Try it:
Return each line below holding the string "editor".

Data extract:

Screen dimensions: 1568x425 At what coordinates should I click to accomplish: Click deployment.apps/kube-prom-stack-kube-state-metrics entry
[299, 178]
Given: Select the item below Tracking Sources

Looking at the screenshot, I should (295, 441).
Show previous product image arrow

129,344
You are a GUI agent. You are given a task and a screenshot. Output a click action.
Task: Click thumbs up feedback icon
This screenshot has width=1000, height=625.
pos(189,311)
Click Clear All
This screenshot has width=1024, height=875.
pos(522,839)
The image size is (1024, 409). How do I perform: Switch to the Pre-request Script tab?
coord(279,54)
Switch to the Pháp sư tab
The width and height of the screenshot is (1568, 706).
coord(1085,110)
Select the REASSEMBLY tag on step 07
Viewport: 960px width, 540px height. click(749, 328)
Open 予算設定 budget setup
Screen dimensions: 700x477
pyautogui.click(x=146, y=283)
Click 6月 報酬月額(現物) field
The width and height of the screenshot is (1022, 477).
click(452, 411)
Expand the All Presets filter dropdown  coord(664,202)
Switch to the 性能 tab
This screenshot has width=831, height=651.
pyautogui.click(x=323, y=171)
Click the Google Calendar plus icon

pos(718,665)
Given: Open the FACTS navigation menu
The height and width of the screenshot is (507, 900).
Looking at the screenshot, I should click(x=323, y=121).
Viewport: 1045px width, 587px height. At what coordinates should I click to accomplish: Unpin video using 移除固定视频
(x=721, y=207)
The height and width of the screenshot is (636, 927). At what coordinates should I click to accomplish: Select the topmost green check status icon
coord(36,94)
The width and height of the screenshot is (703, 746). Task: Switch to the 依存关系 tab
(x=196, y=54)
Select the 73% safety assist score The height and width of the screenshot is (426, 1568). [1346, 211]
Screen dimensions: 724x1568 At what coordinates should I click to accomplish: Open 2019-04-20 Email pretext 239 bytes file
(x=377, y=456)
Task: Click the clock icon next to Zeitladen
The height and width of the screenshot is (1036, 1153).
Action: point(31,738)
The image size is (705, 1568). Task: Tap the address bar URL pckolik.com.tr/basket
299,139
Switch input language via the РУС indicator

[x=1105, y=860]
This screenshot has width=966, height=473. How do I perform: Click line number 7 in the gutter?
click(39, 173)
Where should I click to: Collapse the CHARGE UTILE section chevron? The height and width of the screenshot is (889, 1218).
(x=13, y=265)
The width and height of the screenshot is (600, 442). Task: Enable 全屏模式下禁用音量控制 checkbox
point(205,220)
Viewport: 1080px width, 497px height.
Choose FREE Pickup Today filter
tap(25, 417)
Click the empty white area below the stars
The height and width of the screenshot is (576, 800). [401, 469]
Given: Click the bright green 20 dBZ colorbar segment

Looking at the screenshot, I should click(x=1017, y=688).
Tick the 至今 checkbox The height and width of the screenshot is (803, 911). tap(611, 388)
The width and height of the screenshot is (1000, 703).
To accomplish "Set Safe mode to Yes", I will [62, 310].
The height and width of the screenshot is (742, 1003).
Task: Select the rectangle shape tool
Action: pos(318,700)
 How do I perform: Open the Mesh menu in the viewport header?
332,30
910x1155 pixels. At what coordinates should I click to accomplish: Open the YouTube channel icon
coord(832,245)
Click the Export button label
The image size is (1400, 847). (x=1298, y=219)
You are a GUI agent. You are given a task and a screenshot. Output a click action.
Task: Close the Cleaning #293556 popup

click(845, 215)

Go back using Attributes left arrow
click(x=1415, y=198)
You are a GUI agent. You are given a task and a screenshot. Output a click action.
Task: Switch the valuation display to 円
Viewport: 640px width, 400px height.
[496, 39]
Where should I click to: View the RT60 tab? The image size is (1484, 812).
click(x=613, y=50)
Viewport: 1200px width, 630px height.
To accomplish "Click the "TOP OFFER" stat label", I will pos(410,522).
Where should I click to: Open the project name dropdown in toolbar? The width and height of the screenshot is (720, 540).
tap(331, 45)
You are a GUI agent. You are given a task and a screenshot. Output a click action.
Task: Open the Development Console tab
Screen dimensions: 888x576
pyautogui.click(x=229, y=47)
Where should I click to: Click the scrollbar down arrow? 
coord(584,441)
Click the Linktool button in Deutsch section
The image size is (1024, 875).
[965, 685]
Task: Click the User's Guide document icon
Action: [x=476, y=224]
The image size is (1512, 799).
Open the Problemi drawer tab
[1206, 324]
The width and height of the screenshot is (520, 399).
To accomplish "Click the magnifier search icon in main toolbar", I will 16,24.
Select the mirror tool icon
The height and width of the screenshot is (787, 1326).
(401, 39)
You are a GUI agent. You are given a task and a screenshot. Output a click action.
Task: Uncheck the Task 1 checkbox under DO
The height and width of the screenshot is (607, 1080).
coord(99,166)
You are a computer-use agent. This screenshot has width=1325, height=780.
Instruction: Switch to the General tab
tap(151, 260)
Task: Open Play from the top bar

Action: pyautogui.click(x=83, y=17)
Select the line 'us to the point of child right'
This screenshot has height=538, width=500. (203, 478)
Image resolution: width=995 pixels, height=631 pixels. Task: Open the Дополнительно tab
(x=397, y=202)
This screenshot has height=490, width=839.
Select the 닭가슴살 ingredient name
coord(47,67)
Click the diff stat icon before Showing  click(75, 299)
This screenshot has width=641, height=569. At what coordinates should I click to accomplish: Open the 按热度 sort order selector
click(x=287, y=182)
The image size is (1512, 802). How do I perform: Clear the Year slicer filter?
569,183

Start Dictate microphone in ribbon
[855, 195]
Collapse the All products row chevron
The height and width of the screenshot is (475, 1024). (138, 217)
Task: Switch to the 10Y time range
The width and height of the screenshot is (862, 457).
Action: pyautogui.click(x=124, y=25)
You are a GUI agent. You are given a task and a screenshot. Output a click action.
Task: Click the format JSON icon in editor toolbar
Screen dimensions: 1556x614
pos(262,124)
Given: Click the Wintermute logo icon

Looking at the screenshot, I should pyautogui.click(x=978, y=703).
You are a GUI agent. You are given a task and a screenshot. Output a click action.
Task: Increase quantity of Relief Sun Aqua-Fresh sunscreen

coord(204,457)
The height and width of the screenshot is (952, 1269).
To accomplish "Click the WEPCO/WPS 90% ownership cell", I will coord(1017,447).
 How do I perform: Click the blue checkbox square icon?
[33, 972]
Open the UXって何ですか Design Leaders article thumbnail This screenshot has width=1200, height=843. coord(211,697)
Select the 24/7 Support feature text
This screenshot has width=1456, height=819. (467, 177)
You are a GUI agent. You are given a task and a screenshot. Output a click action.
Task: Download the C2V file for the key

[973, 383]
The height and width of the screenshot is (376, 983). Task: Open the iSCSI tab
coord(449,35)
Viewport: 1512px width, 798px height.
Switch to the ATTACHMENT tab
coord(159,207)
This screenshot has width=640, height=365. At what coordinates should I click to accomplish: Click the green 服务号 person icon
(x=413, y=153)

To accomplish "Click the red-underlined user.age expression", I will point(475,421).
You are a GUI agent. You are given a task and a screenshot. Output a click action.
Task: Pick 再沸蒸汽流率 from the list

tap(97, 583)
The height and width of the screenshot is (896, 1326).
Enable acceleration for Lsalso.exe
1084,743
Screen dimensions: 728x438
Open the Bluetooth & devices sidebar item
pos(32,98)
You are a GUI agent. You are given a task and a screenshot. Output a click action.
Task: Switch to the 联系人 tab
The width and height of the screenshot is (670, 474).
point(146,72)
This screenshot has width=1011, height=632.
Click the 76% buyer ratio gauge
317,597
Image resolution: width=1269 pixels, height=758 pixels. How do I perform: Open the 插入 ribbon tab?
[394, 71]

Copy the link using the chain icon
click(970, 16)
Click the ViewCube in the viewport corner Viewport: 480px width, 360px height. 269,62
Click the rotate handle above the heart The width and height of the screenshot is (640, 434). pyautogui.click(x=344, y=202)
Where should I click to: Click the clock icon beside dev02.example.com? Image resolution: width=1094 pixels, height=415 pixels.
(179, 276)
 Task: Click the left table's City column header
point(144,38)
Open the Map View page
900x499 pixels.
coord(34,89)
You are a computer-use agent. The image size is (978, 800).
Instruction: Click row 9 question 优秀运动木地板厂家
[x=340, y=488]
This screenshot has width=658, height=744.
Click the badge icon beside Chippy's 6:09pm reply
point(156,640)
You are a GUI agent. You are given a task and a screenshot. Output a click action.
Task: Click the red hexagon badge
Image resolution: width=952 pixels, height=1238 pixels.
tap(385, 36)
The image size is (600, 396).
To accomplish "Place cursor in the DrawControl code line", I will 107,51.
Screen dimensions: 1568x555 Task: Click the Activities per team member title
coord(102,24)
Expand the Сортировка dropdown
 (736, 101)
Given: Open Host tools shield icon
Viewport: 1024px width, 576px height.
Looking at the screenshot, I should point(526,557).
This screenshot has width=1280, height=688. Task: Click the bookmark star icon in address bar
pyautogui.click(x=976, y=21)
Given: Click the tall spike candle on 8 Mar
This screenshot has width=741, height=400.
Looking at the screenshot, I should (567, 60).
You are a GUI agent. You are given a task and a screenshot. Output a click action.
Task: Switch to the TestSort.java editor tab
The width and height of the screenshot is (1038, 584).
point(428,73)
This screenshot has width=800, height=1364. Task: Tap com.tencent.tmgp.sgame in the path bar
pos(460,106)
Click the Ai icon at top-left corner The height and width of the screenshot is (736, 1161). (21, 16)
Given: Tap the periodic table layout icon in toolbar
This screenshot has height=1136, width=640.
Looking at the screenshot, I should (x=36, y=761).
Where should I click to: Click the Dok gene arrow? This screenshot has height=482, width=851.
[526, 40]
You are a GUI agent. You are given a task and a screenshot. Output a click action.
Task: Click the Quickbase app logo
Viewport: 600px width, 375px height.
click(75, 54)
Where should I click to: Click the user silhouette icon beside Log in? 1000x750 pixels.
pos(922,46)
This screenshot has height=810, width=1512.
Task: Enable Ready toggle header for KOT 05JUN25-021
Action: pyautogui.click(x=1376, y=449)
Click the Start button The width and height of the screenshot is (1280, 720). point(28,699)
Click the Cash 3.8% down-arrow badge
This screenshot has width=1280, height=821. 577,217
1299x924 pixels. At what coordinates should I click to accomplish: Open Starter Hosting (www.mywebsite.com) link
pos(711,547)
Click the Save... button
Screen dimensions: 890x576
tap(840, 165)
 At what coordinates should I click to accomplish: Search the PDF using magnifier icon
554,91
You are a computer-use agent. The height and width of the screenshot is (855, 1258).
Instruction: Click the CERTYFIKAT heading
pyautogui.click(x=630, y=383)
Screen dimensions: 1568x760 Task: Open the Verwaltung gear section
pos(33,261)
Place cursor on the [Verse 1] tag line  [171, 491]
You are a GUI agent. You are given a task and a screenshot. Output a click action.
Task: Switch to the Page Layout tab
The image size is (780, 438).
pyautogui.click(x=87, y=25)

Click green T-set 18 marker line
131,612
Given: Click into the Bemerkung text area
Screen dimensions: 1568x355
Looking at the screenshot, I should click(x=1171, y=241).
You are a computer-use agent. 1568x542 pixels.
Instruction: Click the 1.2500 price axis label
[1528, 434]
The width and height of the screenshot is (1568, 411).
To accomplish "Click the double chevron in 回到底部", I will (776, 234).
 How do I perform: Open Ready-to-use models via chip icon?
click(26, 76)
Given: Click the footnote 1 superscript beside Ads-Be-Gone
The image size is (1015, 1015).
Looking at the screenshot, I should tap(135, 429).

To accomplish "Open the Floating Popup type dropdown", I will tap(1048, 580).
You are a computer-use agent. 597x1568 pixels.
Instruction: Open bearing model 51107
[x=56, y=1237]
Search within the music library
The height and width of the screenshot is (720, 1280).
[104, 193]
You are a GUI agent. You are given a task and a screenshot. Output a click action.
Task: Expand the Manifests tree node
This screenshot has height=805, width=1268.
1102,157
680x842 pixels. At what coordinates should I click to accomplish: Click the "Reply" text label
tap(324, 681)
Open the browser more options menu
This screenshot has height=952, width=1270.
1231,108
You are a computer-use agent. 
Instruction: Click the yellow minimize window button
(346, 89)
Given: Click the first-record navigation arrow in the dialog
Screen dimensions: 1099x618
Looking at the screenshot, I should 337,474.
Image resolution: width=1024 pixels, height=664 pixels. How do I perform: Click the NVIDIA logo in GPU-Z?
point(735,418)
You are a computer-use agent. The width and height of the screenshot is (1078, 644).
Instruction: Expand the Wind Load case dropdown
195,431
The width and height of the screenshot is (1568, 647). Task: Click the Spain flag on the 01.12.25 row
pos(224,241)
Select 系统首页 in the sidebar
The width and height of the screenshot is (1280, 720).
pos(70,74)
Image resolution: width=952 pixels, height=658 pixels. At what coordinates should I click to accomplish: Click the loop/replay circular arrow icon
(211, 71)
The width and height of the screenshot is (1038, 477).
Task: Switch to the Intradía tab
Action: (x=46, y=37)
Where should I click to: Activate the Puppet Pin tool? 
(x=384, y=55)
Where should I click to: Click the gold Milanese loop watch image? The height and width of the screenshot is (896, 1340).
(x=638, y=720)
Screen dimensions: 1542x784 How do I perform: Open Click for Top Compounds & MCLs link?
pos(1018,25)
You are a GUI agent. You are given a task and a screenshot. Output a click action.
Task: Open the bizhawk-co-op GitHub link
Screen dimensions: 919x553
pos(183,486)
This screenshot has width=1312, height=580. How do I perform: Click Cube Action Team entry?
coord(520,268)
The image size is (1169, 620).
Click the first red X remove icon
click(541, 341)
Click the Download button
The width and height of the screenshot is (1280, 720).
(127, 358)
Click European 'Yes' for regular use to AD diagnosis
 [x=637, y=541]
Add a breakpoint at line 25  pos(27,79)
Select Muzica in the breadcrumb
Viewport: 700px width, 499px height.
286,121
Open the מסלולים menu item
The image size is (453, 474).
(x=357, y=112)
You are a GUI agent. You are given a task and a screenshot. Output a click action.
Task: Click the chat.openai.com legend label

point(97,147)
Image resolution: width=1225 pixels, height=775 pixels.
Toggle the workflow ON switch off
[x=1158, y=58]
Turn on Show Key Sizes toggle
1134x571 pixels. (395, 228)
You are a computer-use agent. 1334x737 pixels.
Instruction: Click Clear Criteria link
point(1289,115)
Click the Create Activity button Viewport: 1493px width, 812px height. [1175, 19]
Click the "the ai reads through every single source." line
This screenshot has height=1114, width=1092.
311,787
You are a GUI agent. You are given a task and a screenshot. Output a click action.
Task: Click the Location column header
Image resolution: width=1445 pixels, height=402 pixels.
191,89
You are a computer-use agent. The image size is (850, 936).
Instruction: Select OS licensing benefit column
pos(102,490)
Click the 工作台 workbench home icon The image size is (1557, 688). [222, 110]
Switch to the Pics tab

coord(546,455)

Answer for the task:
Task: Click the format JSON icon in editor toolbar
Task: Switch to the TestSort.java editor tab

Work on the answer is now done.